As a result, she found life admin and making friends a challenge.
With the support of The Wallich’s Carmarthenshire Floating Support service and Carmarthenshire Wellbeing Project, Lexii is building her confidence, dealing with things head on and making new friends.
“My daughter’s disability social worker referred us to the Carers Trust, who then referred us to The Wallich.
I was struggling a lot with lots of different stuff.
My husband was born with disabilities. So, I’m officially a carer for him but I’m also a carer for my daughter who has autism and learning disabilities.
And my son has ADHD. So, there’s a lot going on in our household.
I have disabilities myself, as well as being a carer on top.
I’m a ‘Carer with Care Needs’ – that’s the official term.”
“I was struggling with a lot of different things, and I came through to The Wallich initially for help with housing.
We’d moved into our house before the bidding process came in and so we had no choice about the house.
We have some issues with our neighbours. I was threatened.
I should have involved the police, but I was in crisis with my own mental health and wanted everything to go away.
So, we needed help to get onto the bidding system and get into the right council banding. It was a lot of hard work.
The Wallich has supported me to get everything in place.
They [The Wallich] helped me figure out who I was supposed to call, what I was supposed to do, where I could find information and who I needed to talk to.
Because I had no idea what I was supposed to do in the situation we were in.
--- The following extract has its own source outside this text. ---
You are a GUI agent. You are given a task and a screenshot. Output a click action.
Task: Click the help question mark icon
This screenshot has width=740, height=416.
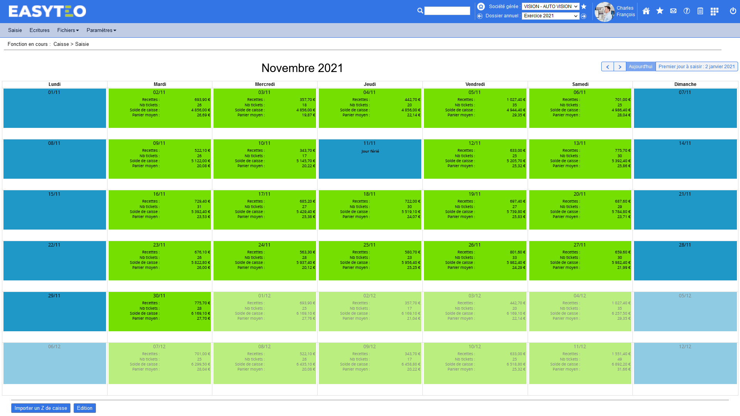[687, 11]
Some of the support I needed was trying to get my own confidence to advocate for myself.
If you don’t have the confidence to speak to the council then you don’t get anywhere, so they’ve really helped me to advocate for myself.
I remember making a phone call while I was here.
It really helped having people around me, knowing that Steph [The Wallich Support Worker] was right here when I was having a phone call, if I needed support.”
“Steph was like, ‘You should come down’ [to the allotment].
It was difficult for me to go at first, because I find it hard to leave the house.
The first time I came to the allotment there were like seven people here, and Steph didn’t think I was going to come back. But I did.
When I stay in the house for a certain amount of time, it gets harder and harder for me to leave. But I did come back.
Depending on how things are at home, I come here frequently.
Sometimes it needs a push, but that’s not because of anything here, it because of what’s going on with me.
When I’m here, I am fine and glad I came. I really enjoy it when I’m here.
I struggle being around people. I don’t have any friends outside of here. I can come over quite awkward and brash to people.
But here it’s much easier to get along with people because everyone’s different, more accepting, there’s a lot of diverse people.
I told Steph, ‘I warn you; I kill any plants I come across!’. But I try and get stuck in as much as I can.
It’s good to learn and it will be nice seeing things get growing. So, I look forward to learning.”